Dataset rows:
## BEGIN
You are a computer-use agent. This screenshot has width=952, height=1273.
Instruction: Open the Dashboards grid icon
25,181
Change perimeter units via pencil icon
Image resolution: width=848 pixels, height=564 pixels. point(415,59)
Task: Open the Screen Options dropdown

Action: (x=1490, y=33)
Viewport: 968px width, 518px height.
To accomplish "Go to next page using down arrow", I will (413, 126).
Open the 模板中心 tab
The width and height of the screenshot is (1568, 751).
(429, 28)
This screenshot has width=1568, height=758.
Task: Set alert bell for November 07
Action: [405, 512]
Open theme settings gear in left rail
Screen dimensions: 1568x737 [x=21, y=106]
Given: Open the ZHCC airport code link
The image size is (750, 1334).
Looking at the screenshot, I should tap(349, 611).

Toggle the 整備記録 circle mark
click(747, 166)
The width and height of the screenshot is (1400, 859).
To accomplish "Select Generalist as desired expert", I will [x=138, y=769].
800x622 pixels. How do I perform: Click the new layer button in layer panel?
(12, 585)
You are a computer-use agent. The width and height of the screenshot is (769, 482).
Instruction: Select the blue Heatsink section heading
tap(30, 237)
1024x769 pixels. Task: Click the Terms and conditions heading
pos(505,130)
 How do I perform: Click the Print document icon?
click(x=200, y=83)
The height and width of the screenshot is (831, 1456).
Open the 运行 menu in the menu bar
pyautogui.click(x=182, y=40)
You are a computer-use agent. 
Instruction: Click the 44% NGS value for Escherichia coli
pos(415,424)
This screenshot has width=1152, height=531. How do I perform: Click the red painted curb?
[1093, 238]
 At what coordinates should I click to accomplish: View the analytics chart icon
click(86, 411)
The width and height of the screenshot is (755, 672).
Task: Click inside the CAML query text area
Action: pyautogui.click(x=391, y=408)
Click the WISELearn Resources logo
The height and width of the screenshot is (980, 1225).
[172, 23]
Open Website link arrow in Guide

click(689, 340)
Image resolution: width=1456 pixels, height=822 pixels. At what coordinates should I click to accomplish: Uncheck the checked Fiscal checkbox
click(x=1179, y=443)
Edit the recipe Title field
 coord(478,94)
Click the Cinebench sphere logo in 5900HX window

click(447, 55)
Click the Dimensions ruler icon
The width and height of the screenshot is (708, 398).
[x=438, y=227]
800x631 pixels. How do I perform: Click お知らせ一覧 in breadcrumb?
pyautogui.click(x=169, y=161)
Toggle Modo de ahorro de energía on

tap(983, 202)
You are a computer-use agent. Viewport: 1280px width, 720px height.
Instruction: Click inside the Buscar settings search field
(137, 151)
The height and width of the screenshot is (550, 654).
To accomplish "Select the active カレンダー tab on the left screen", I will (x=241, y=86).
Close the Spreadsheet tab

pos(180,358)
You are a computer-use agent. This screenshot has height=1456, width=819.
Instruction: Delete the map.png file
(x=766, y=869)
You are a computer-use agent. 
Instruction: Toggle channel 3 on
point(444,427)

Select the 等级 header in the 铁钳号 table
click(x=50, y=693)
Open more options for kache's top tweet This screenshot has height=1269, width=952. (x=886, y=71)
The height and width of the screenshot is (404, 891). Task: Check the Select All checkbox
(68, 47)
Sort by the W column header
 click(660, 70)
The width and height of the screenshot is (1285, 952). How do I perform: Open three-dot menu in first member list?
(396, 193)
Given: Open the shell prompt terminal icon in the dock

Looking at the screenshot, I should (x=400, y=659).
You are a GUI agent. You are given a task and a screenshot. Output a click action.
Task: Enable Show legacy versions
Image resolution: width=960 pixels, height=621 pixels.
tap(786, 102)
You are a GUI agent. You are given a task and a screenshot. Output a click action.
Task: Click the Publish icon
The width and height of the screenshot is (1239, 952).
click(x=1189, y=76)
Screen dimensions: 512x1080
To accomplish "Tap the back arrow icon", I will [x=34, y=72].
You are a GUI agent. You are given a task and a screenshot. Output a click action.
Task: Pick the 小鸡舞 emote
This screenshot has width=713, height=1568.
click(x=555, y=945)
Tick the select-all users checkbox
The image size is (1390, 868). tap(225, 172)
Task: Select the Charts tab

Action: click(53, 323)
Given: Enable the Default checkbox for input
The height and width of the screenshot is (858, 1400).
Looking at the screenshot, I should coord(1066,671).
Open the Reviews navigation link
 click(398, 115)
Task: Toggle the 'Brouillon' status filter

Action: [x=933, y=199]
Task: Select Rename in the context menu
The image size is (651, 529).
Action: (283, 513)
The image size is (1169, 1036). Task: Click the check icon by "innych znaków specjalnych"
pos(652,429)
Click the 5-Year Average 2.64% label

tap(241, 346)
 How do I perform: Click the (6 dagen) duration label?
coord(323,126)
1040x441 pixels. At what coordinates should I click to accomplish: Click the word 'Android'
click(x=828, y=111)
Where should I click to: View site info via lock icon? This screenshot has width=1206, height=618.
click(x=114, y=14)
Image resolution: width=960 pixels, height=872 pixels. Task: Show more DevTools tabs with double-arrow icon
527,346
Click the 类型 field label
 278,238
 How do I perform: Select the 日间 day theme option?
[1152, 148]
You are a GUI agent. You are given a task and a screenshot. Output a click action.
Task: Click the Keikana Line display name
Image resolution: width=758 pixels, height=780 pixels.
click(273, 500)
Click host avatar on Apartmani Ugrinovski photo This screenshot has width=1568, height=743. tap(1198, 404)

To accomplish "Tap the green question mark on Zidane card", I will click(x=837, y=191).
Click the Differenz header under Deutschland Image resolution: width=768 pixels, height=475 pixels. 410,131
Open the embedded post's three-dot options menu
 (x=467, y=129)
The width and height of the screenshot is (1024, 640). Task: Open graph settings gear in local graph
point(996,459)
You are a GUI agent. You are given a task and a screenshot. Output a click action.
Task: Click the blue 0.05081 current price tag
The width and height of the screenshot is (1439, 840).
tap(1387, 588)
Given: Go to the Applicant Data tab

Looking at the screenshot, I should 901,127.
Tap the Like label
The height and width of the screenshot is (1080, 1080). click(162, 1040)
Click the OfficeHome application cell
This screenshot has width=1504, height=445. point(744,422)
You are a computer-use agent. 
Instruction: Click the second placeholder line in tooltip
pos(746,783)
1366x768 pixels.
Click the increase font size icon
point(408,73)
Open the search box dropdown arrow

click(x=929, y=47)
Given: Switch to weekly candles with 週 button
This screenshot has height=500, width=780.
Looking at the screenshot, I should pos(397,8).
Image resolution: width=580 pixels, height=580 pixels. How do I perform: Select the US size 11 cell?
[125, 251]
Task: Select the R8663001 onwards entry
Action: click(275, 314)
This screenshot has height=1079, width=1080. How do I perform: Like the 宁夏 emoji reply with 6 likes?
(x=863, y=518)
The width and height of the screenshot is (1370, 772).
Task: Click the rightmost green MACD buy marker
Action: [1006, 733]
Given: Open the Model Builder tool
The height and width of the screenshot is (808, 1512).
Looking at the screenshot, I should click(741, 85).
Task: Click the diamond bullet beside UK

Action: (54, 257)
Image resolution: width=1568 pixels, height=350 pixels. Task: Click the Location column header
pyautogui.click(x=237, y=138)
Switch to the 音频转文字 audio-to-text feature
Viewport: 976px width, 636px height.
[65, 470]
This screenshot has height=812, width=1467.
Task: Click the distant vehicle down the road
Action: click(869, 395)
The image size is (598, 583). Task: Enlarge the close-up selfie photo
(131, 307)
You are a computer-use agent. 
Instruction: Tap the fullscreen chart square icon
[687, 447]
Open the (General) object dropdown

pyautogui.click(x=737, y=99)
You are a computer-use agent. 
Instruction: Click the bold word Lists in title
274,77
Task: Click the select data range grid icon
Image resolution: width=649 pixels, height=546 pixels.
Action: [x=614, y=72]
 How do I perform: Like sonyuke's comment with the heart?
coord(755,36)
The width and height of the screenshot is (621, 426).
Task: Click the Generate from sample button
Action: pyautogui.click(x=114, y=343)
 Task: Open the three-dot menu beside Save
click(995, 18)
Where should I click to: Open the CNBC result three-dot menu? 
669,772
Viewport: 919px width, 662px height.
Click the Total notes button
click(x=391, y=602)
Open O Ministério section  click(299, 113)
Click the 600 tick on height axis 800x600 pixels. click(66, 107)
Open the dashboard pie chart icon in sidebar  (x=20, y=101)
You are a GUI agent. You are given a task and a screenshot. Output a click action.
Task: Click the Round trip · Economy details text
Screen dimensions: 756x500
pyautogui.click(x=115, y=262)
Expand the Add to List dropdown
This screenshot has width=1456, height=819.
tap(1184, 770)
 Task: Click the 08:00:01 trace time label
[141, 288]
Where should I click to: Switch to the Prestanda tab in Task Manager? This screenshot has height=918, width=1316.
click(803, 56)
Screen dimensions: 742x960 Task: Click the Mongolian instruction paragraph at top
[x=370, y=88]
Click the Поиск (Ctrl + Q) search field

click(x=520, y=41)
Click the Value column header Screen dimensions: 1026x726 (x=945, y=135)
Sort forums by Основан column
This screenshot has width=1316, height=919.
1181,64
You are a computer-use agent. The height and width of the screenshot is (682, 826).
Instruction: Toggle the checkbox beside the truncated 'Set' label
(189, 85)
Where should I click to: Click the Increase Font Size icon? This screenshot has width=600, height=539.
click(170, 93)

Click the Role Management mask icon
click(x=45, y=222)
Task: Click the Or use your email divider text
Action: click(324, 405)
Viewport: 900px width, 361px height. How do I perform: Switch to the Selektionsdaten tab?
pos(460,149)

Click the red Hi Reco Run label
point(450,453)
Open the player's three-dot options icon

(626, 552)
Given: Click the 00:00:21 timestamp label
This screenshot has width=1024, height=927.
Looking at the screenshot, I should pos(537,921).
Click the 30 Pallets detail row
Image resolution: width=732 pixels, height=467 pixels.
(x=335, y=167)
## END
### Challenge
Output everything in the listing from the line containing "How do I perform: Select the 日间" down to the line containing "Action: (54, 257)", reproducing each line without any change.

### Solution to this problem
 How do I perform: Select the 日间 day theme option?
[1152, 148]
You are a GUI agent. You are given a task and a screenshot. Output a click action.
Task: Click the Keikana Line display name
Image resolution: width=758 pixels, height=780 pixels.
click(273, 500)
Click host avatar on Apartmani Ugrinovski photo This screenshot has width=1568, height=743. tap(1198, 404)

To accomplish "Tap the green question mark on Zidane card", I will click(x=837, y=191).
Click the Differenz header under Deutschland Image resolution: width=768 pixels, height=475 pixels. 410,131
Open the embedded post's three-dot options menu
 (x=467, y=129)
The width and height of the screenshot is (1024, 640). Task: Open graph settings gear in local graph
point(996,459)
You are a GUI agent. You are given a task and a screenshot. Output a click action.
Task: Click the blue 0.05081 current price tag
The width and height of the screenshot is (1439, 840).
tap(1387, 588)
Given: Go to the Applicant Data tab

Looking at the screenshot, I should 901,127.
Tap the Like label
The height and width of the screenshot is (1080, 1080). click(162, 1040)
Click the OfficeHome application cell
This screenshot has width=1504, height=445. point(744,422)
You are a computer-use agent. 
Instruction: Click the second placeholder line in tooltip
pos(746,783)
1366x768 pixels.
Click the increase font size icon
point(408,73)
Open the search box dropdown arrow

click(x=929, y=47)
Given: Switch to weekly candles with 週 button
This screenshot has height=500, width=780.
Looking at the screenshot, I should pos(397,8).
Image resolution: width=580 pixels, height=580 pixels. How do I perform: Select the US size 11 cell?
[125, 251]
Task: Select the R8663001 onwards entry
Action: click(275, 314)
This screenshot has height=1079, width=1080. How do I perform: Like the 宁夏 emoji reply with 6 likes?
(x=863, y=518)
The width and height of the screenshot is (1370, 772).
Task: Click the rightmost green MACD buy marker
Action: [1006, 733]
Given: Open the Model Builder tool
The height and width of the screenshot is (808, 1512).
Looking at the screenshot, I should click(741, 85).
Task: Click the diamond bullet beside UK

Action: (54, 257)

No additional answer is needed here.